Iliad “acquista” parte di Unieuro. Il colosso della tecnologia ne diventa primo azionista detenendo il 12% del capitale

L’operatore telefonico Iliad, attraverso Iliad Holding spa e Iliad sa, ha acquisito una porzione del capitale sociale della catena Unieuro pari al 12%, +1,10%, divenendone così il primo azionista. In questo modo l’azienda, che fa capo a Xavier Niel ed è guidata in Italia da Benedetto Levi, entra ufficialmente nella società leader nel settore della distribuzione retail di apparecchi elettronici.

Investimento che vale agli attuali corsi di Borsa circa 53 milioni di euro in quota a Piazza Affari. L’1.9% della quota, specifica Iliad, è stato acquisito tramite un contratto di equity swap sottoscritto da Iliad Holding con scadenza il 17 settembre 2021, avente come sottostante azioni Unieuro.

Iliad Italia sottolinea in una nota che a permettere l’operazione sono stati in primis i “due anni di collaborazione tra le  società nella distribuzione di Sim dell’operatore attraverso le Simbox situate in 200 dei 500 punti vendita  Unieuro

“Iliad e Unieuro – prosegue la nota –  sono due società italiane in forte crescita, apprezzate dagli italiani, e hanno supportato nell’ultimo anno milioni di persone offrendo loro un servizio di qualità per rimanere connessi durante la crisi sanitaria. Unieuro è il leader italiano nel suo settore, e ha recentemente annunciato un nuovo record di ricavi per il quinto anno consecutivo dallo sbarco in Borsa”.
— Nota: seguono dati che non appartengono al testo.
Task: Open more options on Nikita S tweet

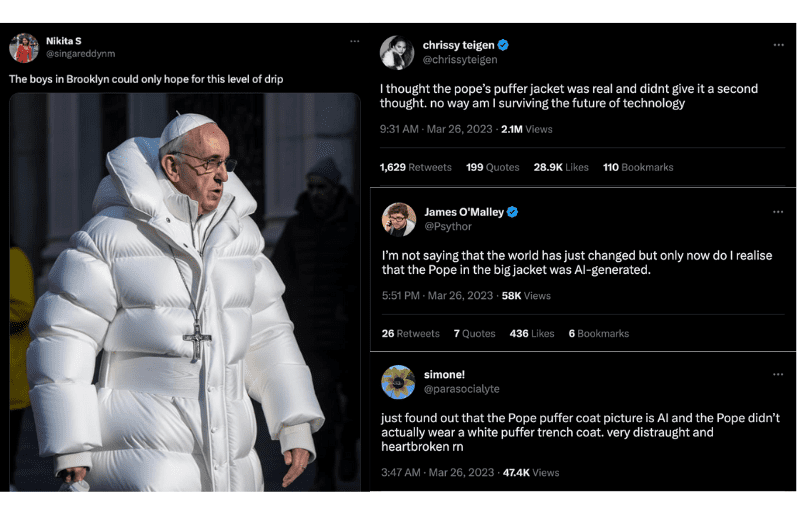Action: point(354,42)
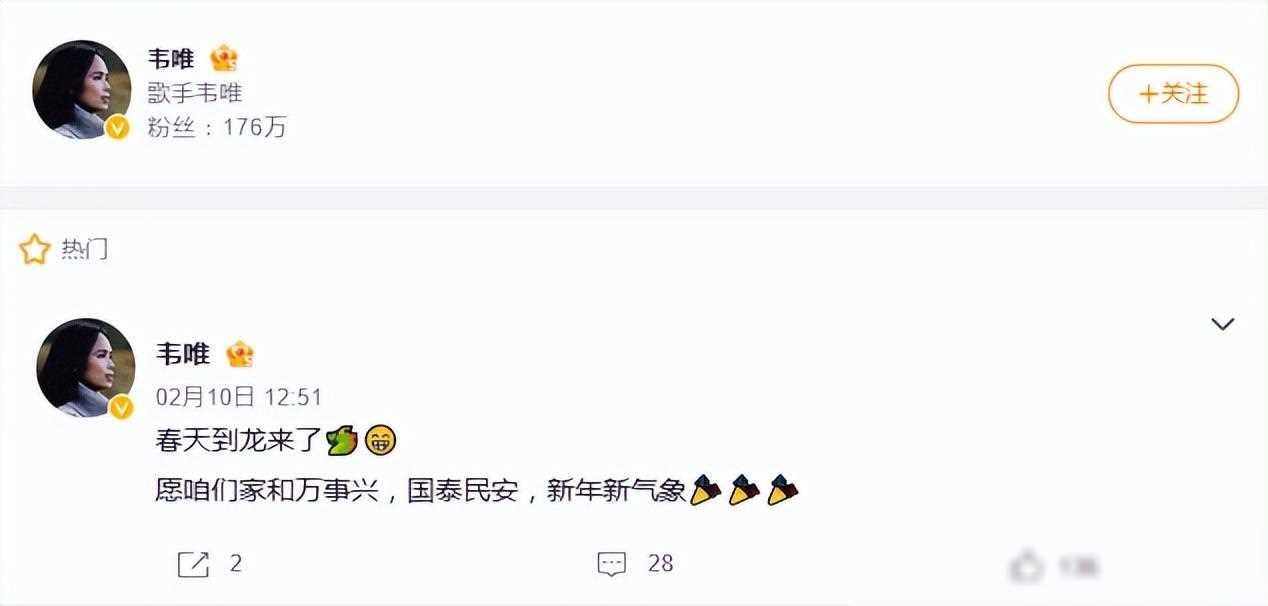This screenshot has height=606, width=1268.
Task: Select the 热门 tab label
Action: point(84,249)
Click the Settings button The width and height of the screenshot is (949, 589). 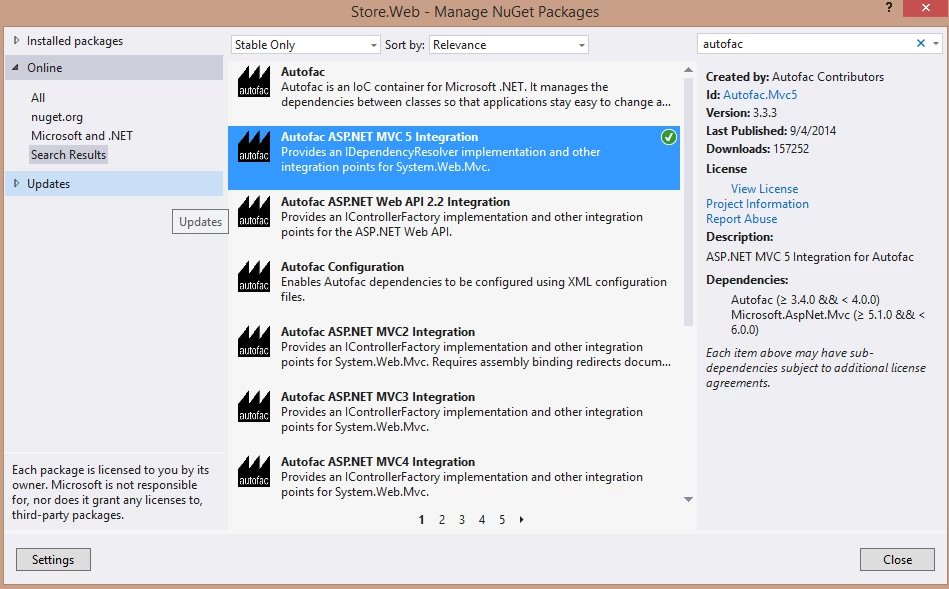click(x=53, y=560)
L’amministratore delegato di Iliad Italia, Benedetto Levi, ha spiegato come l’azienda “abbia deciso di investire nel capitale di  Unieuro per accompagnarla nel suo percorso di crescita e innovazione”. Ha inoltre spiegato che sono “felici di entrare nel capitale di  Unieuro per accompagnarli nella loro crescita a lungo termine. Apprezziamo la squadra  Unieuro e condividiamo con loro valori fondamentali: una costante volontà di innovare, un forte spirito imprenditoriale e una vera attenzione alla qualità della relazione con gli utenti e i consumatori”

Il Ceo di Iliad Italia ha infine affermato che l’idea dell’operazione di acquisto derivi dal fatto che “i francesi vedono grande potenziale di sviluppo nella strategia dell’ad Giancarlo Nicosanti e che il loro investimento è parallelo al cammino già imboccato insieme”.